Services

Forest Justice is Climate Justice

Travel through time to find out what ancient forests have become and how they help regulate Earth’s Climate. How will we preserve their qualities in our modern age so they can accomplish their important attributes? Forest Justice seeks answers to the questions of moral rightness and justice for all living things as we explore the future of our world.

Our Loving Faith Around the World

Reverend Reynolds spent time this winter with family and friends in South Africa and was immersed in a very different cultural and political milieu that offered opportunities to reflect on how differences and commonalities exist across cultures. Shared values, universal feeling and longings are expressed around the world, and deeply held common values help to inspire action. Let’s explore how a love centered faith can both inspire and sustain us, and how such a faith expresses itself globally as justice seeking.

Bringing Hope to Others

Steve Roe uses his registered therapy dog, Hope, with local students, hospice and hospital patients, and other community activities to bring comfort to others. Steve, accompanied by Hope, will talk about how he started with therapy dogs, how a therapy dog is trained and tested, and how Hope helps people of all ages with her visits.

Resurrection: What needs to be brought back to life in this world?

Every one of you may have a different idea of what you would like to see resurrected — in our world, our lives, and our country. Let’s explore together what a resurrection would look like and how we can make it happen.
Please join us after church for a Pot Luck Lunch and Easter Basket Raffle!

A Newspaper Reality Check (zoom)

Small-town newspapers have never faced greater challenges than they do today. But they’ve also never been more important for their reporting on community news that would otherwise go uncovered.

The Wizard of Santa Rosa: Luther Burbank

At 20, young Luther discovered Darwin’s “Variation of Animals and Plants Under Domestication” and it opened a new world to him. He realized that instead of waiting for the mysteries of divine creation, one could rightly and properly help those mysteries unfold with selective breeding. He became a world-renowned expert in plant breeding, and suggested applying this new science to other species. We will review and discuss how the debate over human breeding intrigued him, and how a childless scientist became a sought-after expert on child rearing with his book; “The Training of the Human Plant.”

Democracy Is Not a Spectator Sport

The League of Women Voters of the Rogue Valley faces a busy 2024.  We walk a fine line between being a non-partisan voter education service, yet advocating for issues which our members have studied and discussed.   After a brief history of the Rogue Valley League, we will identify the local issues the 2024 election year will address.  The League stays out of candidate recommendations, but we do ask questions—because “Democracy is not a Spectator Sport.”

Active Love and Anthropocene Angst (zoom)

That humans are having major impacts on the planet is now quite clear, and some of those impacts may be evident millions of years from now.
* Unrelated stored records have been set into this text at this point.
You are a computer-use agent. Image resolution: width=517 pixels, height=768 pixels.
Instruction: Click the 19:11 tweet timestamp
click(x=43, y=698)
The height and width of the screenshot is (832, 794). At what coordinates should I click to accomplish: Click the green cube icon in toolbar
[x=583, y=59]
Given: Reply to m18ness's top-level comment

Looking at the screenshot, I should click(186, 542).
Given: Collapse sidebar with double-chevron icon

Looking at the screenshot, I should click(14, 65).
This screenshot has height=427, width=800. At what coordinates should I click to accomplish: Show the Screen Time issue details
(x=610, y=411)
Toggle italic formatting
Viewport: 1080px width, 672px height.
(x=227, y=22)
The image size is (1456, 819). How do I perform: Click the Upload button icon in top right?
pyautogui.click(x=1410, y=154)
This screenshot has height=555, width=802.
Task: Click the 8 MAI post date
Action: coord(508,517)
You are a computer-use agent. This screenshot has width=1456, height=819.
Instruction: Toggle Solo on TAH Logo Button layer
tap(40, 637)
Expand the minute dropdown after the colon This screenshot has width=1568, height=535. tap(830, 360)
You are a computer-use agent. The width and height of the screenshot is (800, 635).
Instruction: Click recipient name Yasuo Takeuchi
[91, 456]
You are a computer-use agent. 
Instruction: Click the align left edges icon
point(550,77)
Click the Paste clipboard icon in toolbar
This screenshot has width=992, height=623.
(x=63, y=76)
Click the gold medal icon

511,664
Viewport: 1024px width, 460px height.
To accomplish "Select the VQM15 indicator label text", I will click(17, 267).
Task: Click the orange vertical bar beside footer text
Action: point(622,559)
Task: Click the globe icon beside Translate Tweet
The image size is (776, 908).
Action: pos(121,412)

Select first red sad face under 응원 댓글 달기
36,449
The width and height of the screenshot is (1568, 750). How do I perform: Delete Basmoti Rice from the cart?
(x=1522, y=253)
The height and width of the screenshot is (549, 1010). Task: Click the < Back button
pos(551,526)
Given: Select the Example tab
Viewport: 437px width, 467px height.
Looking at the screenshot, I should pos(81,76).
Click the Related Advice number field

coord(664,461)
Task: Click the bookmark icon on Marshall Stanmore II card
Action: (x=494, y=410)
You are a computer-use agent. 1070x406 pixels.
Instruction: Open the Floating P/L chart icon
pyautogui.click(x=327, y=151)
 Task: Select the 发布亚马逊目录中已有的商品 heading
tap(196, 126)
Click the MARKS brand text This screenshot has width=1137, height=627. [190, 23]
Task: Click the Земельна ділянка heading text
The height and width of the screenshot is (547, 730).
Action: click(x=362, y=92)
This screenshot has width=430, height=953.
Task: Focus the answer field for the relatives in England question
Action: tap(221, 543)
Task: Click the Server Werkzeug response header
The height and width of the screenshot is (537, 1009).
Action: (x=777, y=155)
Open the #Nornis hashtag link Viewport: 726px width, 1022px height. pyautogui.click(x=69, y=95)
Are we a cancer on the biosphere, a plague? Would it be better if we had remained blissfully in the stone age? Our angst about such matters may be no more helpful to building sustainable systems than is white guilt in forging racial justice. Guilt about environmental destruction won’t help build a sustainable society, but active love might, the kind of love we have for our teenagers when they’re especially annoying. JD Stillwater somehow relates all of this to romantic relationships, beautiful sunsets, and Joni Mitchell.

Gandhian Nonviolence: A Way of Life

Rev. Landale will explore the precepts of satyagraha (truth-force or soul-force) and ahimsa (nonviolence) as a way of life, in all aspects of our lives.